**WHAT THE TASK REQUIRES:** Rewrite the records from the start through the line containing "The image size", inclusive, renaming "printer icon" to "print button" and leaving everything else as it is. Omit the pictures from your answer.

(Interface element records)
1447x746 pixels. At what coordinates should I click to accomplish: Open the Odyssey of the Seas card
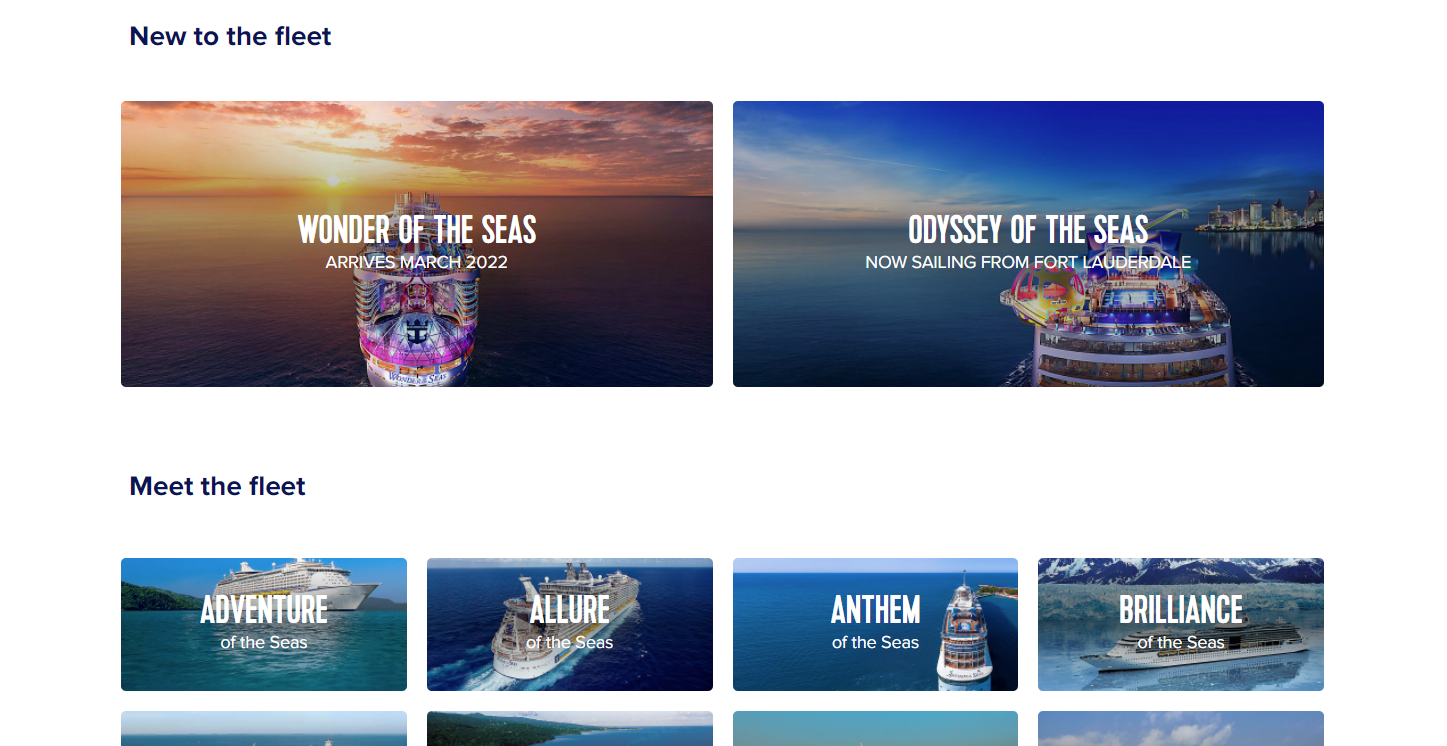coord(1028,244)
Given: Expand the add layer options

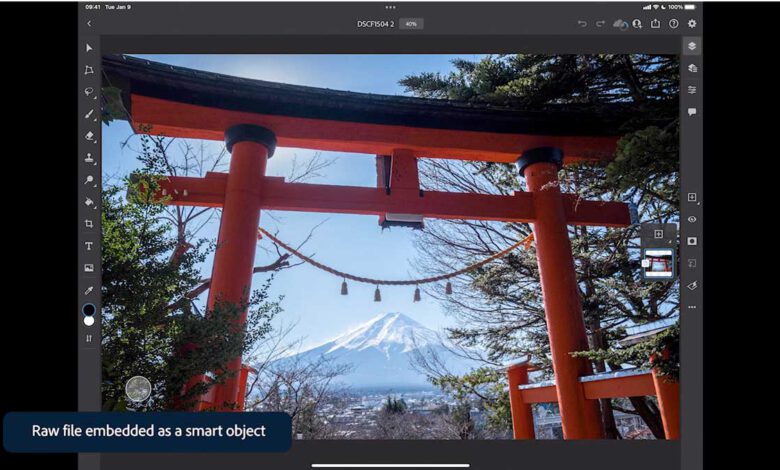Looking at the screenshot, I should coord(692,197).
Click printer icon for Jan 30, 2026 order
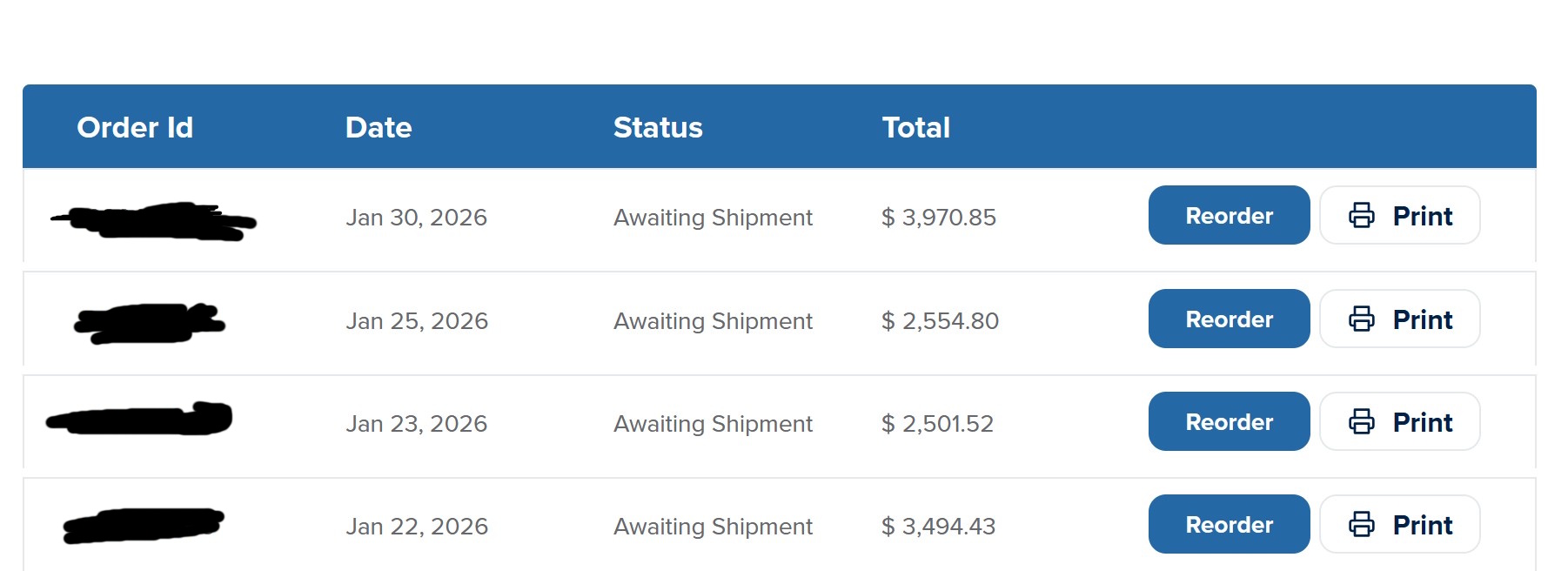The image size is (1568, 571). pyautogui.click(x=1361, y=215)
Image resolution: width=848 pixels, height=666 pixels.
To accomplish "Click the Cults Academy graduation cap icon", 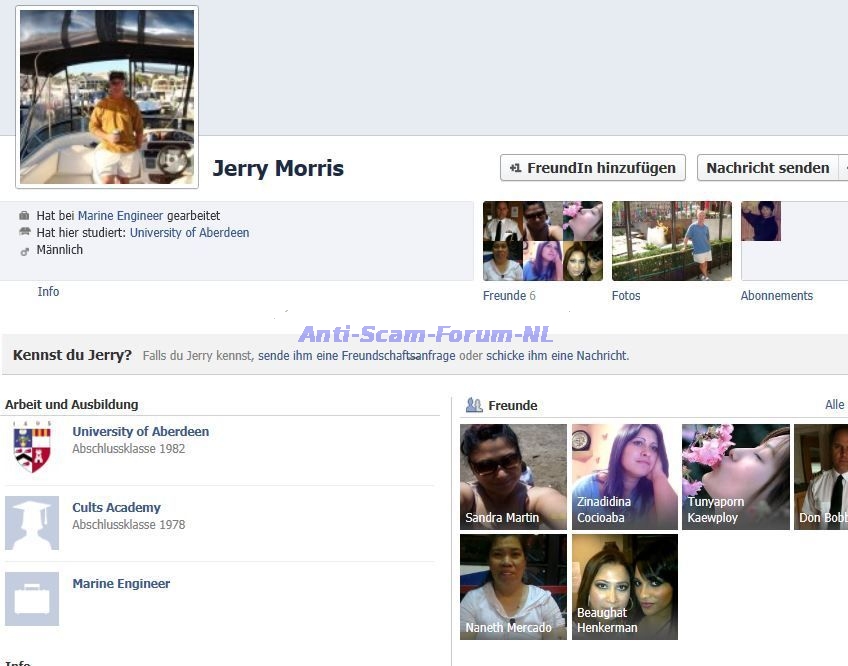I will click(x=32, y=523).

**THE ANSWER:**
1447x746 pixels. At what coordinates should I click to accomplish: Open the Odyssey of the Seas card
coord(1028,244)
Given: Expand the add layer options

Looking at the screenshot, I should coord(692,197).
Click print button for Jan 30, 2026 order
The image size is (1568, 571). pyautogui.click(x=1361, y=215)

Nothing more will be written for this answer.